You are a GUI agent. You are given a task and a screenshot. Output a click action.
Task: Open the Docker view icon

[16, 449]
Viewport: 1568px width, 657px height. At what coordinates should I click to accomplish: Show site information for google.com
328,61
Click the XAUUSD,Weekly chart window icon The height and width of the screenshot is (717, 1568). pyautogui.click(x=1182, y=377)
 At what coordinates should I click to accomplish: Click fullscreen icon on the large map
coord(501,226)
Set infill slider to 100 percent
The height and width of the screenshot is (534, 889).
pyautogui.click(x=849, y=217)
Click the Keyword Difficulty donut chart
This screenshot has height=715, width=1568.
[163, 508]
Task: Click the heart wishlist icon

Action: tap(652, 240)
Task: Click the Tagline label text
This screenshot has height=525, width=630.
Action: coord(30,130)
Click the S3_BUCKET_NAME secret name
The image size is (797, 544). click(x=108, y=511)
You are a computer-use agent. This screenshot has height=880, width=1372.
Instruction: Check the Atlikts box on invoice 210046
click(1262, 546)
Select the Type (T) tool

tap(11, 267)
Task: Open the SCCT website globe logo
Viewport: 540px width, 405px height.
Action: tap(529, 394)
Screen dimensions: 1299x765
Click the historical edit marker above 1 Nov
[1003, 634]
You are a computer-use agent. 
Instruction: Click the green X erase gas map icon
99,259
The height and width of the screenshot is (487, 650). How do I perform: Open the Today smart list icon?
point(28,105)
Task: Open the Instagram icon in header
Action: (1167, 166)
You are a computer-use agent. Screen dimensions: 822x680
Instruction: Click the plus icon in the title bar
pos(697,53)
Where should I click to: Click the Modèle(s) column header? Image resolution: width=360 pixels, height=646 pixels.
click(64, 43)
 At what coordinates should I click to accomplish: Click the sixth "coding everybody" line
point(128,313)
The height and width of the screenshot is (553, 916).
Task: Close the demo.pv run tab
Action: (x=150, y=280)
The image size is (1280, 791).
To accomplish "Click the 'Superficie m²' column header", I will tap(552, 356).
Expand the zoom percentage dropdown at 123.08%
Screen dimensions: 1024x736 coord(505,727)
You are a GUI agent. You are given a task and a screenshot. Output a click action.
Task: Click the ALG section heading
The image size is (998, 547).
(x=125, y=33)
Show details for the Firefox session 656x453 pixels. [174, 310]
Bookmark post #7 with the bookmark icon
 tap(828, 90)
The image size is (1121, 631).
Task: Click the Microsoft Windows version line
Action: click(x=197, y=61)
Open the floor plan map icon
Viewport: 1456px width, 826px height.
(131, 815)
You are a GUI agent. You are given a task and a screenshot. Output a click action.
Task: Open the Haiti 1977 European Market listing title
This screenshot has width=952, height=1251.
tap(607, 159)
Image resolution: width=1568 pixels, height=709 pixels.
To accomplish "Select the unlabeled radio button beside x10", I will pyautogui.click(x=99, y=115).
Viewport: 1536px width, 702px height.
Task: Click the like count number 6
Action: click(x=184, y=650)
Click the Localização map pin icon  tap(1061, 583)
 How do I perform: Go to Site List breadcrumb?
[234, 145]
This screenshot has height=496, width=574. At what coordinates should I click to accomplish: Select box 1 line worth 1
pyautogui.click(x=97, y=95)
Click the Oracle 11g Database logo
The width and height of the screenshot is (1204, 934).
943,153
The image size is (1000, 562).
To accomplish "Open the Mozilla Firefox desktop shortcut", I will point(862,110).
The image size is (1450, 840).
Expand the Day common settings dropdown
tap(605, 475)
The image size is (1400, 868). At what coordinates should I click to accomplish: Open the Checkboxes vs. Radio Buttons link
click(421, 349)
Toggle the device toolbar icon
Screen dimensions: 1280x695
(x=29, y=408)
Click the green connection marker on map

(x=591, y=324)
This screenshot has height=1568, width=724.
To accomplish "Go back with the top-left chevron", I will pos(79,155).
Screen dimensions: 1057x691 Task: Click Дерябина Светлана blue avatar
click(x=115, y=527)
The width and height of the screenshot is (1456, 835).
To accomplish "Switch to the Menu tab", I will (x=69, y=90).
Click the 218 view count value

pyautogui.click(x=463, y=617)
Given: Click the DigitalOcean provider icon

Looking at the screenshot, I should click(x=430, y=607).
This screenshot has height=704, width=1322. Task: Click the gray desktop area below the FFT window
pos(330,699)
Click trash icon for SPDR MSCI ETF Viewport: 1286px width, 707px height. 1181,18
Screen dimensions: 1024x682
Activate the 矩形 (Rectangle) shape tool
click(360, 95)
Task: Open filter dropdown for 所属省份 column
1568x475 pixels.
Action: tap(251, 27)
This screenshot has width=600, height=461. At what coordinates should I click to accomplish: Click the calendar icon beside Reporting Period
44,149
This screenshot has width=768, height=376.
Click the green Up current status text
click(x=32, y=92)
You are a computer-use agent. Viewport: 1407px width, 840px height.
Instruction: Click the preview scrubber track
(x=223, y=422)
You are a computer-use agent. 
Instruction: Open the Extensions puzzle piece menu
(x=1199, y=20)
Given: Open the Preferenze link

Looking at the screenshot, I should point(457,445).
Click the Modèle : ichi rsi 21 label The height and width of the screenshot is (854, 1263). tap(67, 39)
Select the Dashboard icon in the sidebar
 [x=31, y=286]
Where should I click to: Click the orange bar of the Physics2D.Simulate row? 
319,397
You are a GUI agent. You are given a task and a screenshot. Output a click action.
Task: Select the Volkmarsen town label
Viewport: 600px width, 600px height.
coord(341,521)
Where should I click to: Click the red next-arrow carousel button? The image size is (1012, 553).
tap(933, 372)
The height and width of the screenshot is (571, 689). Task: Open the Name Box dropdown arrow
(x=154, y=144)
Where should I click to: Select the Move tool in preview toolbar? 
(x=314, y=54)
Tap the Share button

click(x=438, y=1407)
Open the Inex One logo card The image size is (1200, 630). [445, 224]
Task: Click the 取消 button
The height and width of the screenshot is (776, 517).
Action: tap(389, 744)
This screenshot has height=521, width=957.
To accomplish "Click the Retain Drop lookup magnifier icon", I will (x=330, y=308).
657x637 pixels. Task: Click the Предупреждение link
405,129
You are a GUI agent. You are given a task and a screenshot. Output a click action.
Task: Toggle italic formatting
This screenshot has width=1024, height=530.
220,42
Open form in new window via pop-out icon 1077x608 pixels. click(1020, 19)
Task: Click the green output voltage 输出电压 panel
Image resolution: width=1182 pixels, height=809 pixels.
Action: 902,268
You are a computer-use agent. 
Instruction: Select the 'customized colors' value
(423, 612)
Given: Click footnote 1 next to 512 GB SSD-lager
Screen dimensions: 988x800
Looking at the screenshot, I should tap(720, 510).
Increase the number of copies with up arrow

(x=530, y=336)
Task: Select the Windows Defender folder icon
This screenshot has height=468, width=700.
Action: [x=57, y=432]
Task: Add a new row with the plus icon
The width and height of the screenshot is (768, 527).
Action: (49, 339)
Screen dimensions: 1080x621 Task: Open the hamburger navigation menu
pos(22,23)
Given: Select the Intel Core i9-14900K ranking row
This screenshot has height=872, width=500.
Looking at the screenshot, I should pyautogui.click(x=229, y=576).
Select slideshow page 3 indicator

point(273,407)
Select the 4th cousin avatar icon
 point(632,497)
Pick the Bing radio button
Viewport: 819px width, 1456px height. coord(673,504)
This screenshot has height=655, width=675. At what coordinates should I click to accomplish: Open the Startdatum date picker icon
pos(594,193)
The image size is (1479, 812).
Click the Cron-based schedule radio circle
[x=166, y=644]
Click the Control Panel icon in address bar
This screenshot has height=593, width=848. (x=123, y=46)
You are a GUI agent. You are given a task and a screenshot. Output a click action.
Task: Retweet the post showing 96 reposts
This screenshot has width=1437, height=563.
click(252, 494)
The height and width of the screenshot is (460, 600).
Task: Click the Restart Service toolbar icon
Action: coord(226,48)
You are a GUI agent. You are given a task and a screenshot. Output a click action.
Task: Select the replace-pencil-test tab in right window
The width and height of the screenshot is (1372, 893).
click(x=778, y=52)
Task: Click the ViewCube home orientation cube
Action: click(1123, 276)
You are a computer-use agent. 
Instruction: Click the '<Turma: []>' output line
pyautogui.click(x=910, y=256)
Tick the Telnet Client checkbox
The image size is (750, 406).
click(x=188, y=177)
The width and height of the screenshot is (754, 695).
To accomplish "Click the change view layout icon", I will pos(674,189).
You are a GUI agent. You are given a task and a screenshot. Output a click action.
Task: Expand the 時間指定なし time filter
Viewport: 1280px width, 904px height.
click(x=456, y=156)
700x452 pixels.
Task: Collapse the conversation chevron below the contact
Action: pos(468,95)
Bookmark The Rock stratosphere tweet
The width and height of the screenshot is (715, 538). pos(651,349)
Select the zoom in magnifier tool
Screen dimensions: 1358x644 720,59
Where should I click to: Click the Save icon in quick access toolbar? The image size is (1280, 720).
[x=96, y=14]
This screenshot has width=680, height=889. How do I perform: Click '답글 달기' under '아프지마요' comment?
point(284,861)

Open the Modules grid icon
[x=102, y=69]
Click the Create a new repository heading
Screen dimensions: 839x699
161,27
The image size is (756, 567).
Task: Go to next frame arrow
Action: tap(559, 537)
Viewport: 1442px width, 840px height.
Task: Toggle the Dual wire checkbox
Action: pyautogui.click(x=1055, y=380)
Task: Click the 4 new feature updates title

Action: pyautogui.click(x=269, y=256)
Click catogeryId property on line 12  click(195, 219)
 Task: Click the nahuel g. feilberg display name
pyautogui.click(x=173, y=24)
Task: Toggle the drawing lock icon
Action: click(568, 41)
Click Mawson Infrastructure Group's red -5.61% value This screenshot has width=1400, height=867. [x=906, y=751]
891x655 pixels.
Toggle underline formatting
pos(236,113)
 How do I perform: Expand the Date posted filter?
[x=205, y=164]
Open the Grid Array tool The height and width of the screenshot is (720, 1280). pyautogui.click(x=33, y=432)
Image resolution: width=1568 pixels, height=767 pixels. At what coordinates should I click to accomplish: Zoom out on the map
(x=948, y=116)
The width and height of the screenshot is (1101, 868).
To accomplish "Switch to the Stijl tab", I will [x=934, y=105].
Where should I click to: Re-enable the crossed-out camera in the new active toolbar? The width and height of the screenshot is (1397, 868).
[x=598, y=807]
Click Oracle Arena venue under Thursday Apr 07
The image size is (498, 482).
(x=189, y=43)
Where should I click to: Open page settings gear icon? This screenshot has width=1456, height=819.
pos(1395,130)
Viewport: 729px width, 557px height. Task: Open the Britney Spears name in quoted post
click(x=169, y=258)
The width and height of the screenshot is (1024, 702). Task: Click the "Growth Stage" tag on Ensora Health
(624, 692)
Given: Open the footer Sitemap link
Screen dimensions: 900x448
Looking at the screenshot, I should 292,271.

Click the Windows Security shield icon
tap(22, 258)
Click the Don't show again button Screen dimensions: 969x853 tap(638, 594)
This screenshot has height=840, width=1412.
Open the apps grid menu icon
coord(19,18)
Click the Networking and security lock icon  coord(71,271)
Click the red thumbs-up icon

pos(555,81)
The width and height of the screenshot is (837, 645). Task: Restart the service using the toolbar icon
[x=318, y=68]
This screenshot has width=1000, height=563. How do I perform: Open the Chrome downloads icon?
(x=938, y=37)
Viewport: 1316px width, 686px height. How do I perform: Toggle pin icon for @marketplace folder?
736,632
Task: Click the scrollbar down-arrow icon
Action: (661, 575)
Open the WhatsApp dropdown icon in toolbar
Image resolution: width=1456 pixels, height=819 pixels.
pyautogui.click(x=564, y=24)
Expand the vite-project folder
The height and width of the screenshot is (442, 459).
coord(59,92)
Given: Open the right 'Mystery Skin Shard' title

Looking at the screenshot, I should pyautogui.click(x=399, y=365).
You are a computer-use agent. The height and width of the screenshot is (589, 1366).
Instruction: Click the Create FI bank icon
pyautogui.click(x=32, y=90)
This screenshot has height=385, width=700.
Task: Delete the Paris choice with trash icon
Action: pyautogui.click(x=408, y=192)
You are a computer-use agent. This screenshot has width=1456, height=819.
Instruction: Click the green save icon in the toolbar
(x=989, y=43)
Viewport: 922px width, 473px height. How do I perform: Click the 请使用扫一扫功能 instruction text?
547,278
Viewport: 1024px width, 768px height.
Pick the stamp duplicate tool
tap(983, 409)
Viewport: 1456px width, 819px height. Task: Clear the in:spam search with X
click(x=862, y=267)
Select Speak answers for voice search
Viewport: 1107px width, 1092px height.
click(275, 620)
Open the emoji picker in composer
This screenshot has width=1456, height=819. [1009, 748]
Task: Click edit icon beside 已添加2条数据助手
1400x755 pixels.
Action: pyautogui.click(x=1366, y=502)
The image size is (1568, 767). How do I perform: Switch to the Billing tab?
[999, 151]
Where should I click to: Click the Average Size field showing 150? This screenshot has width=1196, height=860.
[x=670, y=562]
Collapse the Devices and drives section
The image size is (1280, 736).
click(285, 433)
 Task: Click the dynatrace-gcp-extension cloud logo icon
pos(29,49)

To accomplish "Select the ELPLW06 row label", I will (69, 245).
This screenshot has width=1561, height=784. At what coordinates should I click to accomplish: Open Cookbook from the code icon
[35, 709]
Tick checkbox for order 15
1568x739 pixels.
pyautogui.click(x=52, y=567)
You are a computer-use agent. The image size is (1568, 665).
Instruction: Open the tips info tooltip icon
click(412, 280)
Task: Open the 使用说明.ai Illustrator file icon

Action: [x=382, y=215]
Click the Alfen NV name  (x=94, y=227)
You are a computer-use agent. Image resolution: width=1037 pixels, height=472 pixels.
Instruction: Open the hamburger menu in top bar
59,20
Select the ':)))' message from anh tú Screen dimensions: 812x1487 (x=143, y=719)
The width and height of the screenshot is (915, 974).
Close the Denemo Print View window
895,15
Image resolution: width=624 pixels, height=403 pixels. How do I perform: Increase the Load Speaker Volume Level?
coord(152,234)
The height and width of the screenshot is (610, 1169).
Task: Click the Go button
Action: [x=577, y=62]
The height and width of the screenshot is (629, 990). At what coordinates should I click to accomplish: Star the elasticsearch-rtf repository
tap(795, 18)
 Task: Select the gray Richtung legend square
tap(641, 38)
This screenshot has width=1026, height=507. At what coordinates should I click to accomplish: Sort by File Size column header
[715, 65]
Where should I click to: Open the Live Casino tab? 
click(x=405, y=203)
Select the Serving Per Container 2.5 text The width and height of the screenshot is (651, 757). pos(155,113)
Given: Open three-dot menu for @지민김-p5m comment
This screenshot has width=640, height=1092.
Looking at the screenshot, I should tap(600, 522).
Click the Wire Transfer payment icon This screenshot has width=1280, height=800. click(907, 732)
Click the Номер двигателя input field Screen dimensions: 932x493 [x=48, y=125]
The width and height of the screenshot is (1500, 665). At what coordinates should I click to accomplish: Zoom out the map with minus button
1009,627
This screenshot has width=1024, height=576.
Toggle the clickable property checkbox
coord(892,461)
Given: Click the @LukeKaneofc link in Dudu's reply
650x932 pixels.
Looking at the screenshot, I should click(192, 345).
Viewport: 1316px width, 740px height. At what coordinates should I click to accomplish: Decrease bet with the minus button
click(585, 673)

* _Stated exercise_: Return each line of the listing above that contains the string "toolbar".

* _Solution for this problem_:
Toggle the device toolbar icon
Where should I click to: Select the Move tool in preview toolbar? 
Task: Click the Restart Service toolbar icon
Where should I click to: Click the Save icon in quick access toolbar? The image size is (1280, 720).
Where should I click to: Re-enable the crossed-out camera in the new active toolbar? The width and height of the screenshot is (1397, 868).
The width and height of the screenshot is (837, 645). Task: Restart the service using the toolbar icon
Open the WhatsApp dropdown icon in toolbar
Instruction: Click the green save icon in the toolbar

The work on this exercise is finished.